Source material:
────────────────────────────────────────

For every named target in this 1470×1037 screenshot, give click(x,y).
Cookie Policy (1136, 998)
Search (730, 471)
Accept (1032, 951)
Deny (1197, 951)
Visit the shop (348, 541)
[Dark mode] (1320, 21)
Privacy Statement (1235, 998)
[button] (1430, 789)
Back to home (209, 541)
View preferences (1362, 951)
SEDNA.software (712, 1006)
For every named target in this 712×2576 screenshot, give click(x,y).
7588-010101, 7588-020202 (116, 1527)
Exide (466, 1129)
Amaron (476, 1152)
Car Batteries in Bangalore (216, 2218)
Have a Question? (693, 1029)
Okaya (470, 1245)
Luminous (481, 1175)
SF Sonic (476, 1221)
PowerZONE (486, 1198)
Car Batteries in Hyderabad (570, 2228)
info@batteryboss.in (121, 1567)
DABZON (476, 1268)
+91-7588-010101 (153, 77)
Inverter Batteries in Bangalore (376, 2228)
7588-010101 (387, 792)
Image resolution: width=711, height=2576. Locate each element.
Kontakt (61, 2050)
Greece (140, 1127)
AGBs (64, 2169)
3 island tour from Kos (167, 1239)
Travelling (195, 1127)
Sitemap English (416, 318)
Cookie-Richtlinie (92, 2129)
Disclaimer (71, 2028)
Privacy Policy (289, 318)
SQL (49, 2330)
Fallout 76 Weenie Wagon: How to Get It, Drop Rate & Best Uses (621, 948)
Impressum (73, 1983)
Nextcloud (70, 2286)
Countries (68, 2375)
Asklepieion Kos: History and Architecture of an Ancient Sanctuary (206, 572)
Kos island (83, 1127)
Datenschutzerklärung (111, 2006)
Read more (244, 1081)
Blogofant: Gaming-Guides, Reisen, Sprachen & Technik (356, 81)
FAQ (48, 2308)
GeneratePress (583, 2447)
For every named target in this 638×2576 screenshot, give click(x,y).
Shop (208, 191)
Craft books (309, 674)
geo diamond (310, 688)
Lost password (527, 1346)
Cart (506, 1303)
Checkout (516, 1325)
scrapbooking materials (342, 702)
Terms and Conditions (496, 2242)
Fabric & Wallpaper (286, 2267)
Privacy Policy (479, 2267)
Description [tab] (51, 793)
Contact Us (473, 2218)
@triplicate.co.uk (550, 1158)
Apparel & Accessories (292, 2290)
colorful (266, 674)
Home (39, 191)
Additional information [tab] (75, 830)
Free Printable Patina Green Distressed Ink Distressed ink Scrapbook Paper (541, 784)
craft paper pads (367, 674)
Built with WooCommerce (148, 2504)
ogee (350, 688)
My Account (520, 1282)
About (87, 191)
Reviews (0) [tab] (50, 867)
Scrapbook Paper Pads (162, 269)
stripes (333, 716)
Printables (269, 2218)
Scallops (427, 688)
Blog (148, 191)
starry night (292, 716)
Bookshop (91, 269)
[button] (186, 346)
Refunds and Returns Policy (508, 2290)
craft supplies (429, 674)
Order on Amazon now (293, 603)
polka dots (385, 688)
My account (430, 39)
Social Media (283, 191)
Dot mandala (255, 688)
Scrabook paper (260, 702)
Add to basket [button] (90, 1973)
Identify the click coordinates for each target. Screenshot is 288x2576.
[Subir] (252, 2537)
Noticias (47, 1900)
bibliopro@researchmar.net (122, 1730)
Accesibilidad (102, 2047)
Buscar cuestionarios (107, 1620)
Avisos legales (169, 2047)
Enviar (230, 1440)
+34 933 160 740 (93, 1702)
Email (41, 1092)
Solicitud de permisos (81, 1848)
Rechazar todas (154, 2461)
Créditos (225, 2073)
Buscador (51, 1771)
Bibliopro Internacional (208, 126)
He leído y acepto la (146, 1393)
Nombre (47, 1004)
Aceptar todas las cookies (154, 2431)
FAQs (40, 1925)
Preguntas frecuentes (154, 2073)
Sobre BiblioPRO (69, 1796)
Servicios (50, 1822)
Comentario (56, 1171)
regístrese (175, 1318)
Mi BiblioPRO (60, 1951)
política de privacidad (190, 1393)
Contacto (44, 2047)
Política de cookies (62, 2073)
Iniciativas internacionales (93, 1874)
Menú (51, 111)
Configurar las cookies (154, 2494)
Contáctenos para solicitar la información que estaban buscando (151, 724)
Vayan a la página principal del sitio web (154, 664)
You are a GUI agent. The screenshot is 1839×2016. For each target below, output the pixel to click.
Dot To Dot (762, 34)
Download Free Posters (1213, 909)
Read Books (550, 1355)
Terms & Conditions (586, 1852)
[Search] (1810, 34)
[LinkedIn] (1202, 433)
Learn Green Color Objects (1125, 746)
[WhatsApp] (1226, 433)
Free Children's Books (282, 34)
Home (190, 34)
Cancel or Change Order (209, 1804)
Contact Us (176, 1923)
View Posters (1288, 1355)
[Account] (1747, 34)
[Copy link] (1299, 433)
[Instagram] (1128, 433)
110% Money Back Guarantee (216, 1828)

────────────────────────────────────────

Would you please give the data above again, exactly as it appears?

Answer for the task:
For every named target in this 1470×1037 screenshot, give click(x,y).
Cookie Policy (1136, 998)
Search (730, 471)
Accept (1032, 951)
Deny (1197, 951)
Visit the shop (348, 541)
[Dark mode] (1320, 21)
Privacy Statement (1235, 998)
[button] (1430, 789)
Back to home (209, 541)
View preferences (1362, 951)
SEDNA.software (712, 1006)
For every named target in this 712×2576 screenshot, give click(x,y).
7588-010101, 7588-020202 (116, 1527)
Exide (466, 1129)
Amaron (476, 1152)
Car Batteries in Bangalore (216, 2218)
Have a Question? (693, 1029)
Okaya (470, 1245)
Luminous (481, 1175)
SF Sonic (476, 1221)
PowerZONE (486, 1198)
Car Batteries in Hyderabad (570, 2228)
info@batteryboss.in (121, 1567)
DABZON (476, 1268)
+91-7588-010101 (153, 77)
Inverter Batteries in Bangalore (376, 2228)
7588-010101 (387, 792)
Image resolution: width=711, height=2576. Locate each element.
Kontakt (61, 2050)
Greece (140, 1127)
AGBs (64, 2169)
3 island tour from Kos (167, 1239)
Travelling (195, 1127)
Sitemap English (416, 318)
Cookie-Richtlinie (92, 2129)
Disclaimer (71, 2028)
Privacy Policy (289, 318)
SQL (49, 2330)
Fallout 76 Weenie Wagon: How to Get It, Drop Rate & Best Uses (621, 948)
Impressum (73, 1983)
Nextcloud (70, 2286)
Countries (68, 2375)
Asklepieion Kos: History and Architecture of an Ancient Sanctuary (206, 572)
Kos island (83, 1127)
Datenschutzerklärung (111, 2006)
Read more (244, 1081)
Blogofant: Gaming-Guides, Reisen, Sprachen & Technik (356, 81)
FAQ (48, 2308)
GeneratePress (583, 2447)
For every named target in this 638×2576 screenshot, give click(x,y).
Shop (208, 191)
Craft books (309, 674)
geo diamond (310, 688)
Lost password (527, 1346)
Cart (506, 1303)
Checkout (516, 1325)
scrapbooking materials (342, 702)
Terms and Conditions (496, 2242)
Fabric & Wallpaper (286, 2267)
Privacy Policy (479, 2267)
Description [tab] (51, 793)
Contact Us (473, 2218)
@triplicate.co.uk (550, 1158)
Apparel & Accessories (292, 2290)
colorful (266, 674)
Home (39, 191)
Additional information [tab] (75, 830)
Free Printable Patina Green Distressed Ink Distressed ink Scrapbook Paper (541, 784)
craft paper pads (367, 674)
Built with WooCommerce (148, 2504)
ogee (350, 688)
My Account (520, 1282)
About (87, 191)
Reviews (0) [tab] (50, 867)
Scrapbook Paper Pads (162, 269)
stripes (333, 716)
Printables (269, 2218)
Scallops (427, 688)
Blog (148, 191)
starry night (292, 716)
Bookshop (91, 269)
[button] (186, 346)
Refunds and Returns Policy (508, 2290)
craft supplies (429, 674)
Order on Amazon now (293, 603)
polka dots (385, 688)
My account (430, 39)
Social Media (283, 191)
Dot mandala (255, 688)
Scrabook paper (260, 702)
Add to basket [button] (90, 1973)
Identify the click coordinates for each target. Screenshot is 288x2576.
[Subir] (252, 2537)
Noticias (47, 1900)
bibliopro@researchmar.net (122, 1730)
Accesibilidad (102, 2047)
Buscar cuestionarios (107, 1620)
Avisos legales (169, 2047)
Enviar (230, 1440)
+34 933 160 740 (93, 1702)
Email (41, 1092)
Solicitud de permisos (81, 1848)
Rechazar todas (154, 2461)
Créditos (225, 2073)
Buscador (51, 1771)
Bibliopro Internacional (208, 126)
He leído y acepto la (146, 1393)
Nombre (47, 1004)
Aceptar todas las cookies (154, 2431)
FAQs (40, 1925)
Preguntas frecuentes (154, 2073)
Sobre BiblioPRO (69, 1796)
Servicios (50, 1822)
Comentario (56, 1171)
regístrese (175, 1318)
Mi BiblioPRO (60, 1951)
política de privacidad (190, 1393)
Contacto (44, 2047)
Política de cookies (62, 2073)
Iniciativas internacionales (93, 1874)
Menú (51, 111)
Configurar las cookies (154, 2494)
Contáctenos para solicitar la información que estaban buscando (151, 724)
Vayan a la página principal del sitio web (154, 664)
You are a GUI agent. The screenshot is 1839×2016. For each target below, output the pixel to click.
Dot To Dot (762, 34)
Download Free Posters (1213, 909)
Read Books (550, 1355)
Terms & Conditions (586, 1852)
[Search] (1810, 34)
[LinkedIn] (1202, 433)
Learn Green Color Objects (1125, 746)
[WhatsApp] (1226, 433)
Free Children's Books (282, 34)
Home (190, 34)
Cancel or Change Order (209, 1804)
Contact Us (176, 1923)
View Posters (1288, 1355)
[Account] (1747, 34)
[Copy link] (1299, 433)
[Instagram] (1128, 433)
110% Money Back Guarantee (216, 1828)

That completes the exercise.